Trifles left me thoroughly impressed; Glaspell’s observations, published in 1916, were incredibly astute and are surprisingly applicable to modern gender divides. For instance, the County Attorney was focused solely on solving the case and boosting his own pride, but the two women, Mrs. Hale and Mrs. Peters, were more sympathetic towards the accused Mrs. Wright. This preference of men to play the singular hero is reaffirmed when we consider Mr. Robertson’s presentation about language. The article he referenced noted that boys, more often than not, wrote about themselves and their honor, while girls, more often than not, wrote about their siblings and friends.
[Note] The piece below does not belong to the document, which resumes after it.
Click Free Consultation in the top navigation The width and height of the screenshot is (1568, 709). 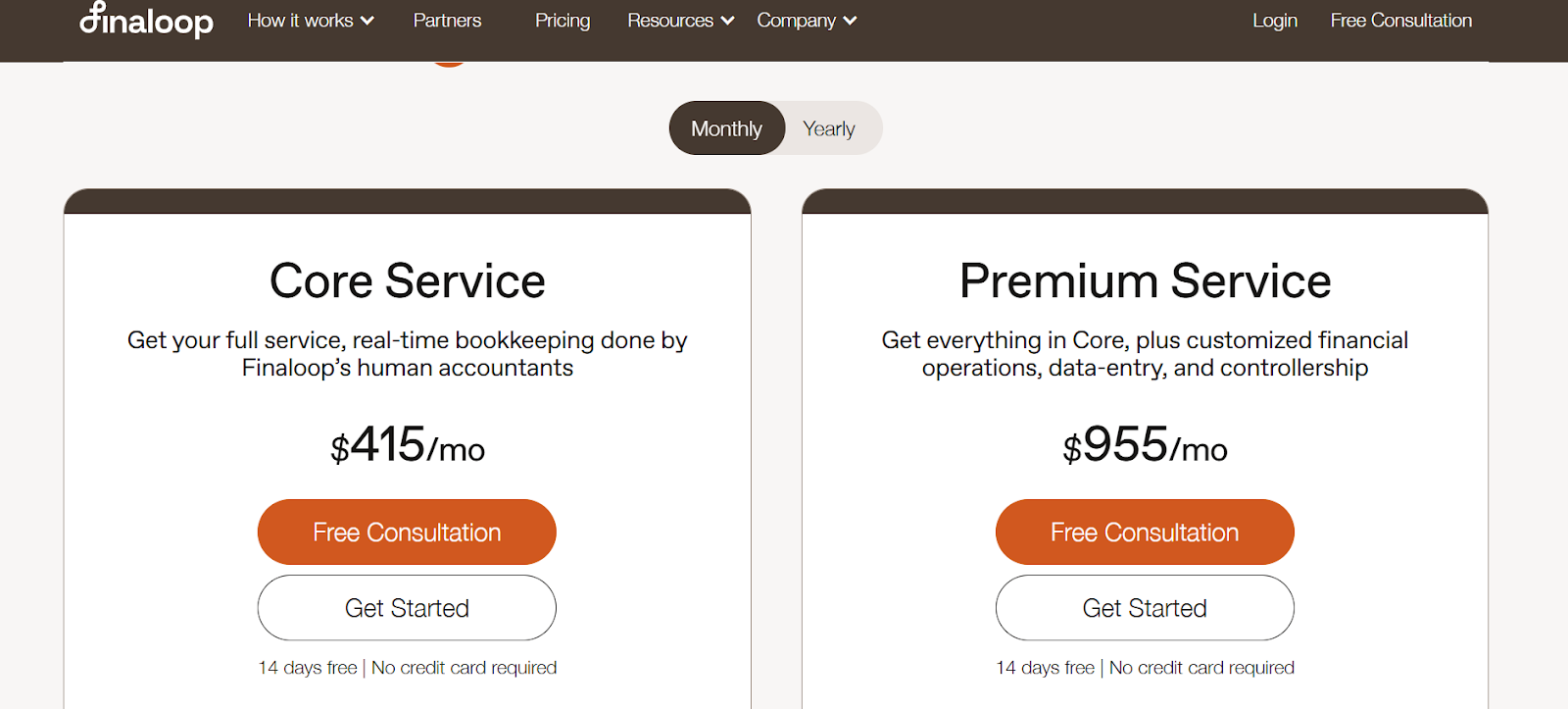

It was also concluded that instead of basing their plot on a victory, most stories written by girls concerned simple tasks or activities like jumping rope, which only serves to highlight another difference in male and female thinking patterns: as per society’s influence, women don’t gravitate towards competition like men. This key point is clearly illustrated in Trifles as Mrs. Hale and Mrs. Peters collaborate towards a realization and never fight over who is going to claim the supposed satisfaction from helping to uphold the law. In fact, they decide to withhold their findings and support Mrs. Wright’s innocence. It’s never determined whether Mrs. Wright was guilty of murdering her husband, but regardless of this, Glaspell, before the Suffrage Movement, publicly introduced this notion that women should stand up for other women. A farmer’s wife does not have an easy job, although at the time society labeled it as such. Mrs. Hale and Mrs. Peter acted from gendered characteristics that continue even in today’s classrooms. 

It’s interesting to connect these themes to my life at seventeen, surrounded by other seventeen and eighteen year olds. We aren’t elementary students writing about toy soldiers or braiding hair, yet we still conform to these gendered expectations. Isn’t “locker room talk” just boys trying to outcompete each other in a very macho-spirited way? Just the other day, a friend of mine texted me about how unbelievable it is that a boy’s pride can blind him from how rude he’s behaving. This is not to say that women are always empathetic, because we’re not, but I think there is some fairness in saying that we are “trained” by the common societal system to be the responsible ones who are loving mothers, devoted nurses, and the ultimate caregivers. And I believe that these are good traits that can lead the world away from assumptions and towards awareness, but women must also be taught to value themselves equally, as the documentary Missinterpreted expressed.